▶ **AIM OF THE EXERCISE**
Please say how many lines in the records below contain the word "Online". Give only the number.

▶ **RECORDS FOR THIS EXERCISE**
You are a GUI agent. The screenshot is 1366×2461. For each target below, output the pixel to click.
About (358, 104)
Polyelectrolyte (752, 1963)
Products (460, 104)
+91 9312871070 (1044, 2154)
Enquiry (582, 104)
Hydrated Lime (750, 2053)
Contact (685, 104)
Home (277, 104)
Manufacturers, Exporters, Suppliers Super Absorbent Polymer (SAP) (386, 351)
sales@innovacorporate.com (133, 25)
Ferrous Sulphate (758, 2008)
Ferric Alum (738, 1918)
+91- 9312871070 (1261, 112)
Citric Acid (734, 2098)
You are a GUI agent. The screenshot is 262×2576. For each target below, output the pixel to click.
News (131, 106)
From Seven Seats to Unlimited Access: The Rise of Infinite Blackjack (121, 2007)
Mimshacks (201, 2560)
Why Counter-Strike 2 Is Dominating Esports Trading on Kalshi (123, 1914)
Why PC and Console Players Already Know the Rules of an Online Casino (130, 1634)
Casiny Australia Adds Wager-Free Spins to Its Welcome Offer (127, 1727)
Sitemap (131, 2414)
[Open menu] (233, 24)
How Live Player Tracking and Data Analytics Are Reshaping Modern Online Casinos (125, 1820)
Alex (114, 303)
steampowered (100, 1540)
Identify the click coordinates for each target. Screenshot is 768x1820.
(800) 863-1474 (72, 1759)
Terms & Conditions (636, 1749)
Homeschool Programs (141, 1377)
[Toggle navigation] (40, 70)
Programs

▶ **COMPLETED TASK**
2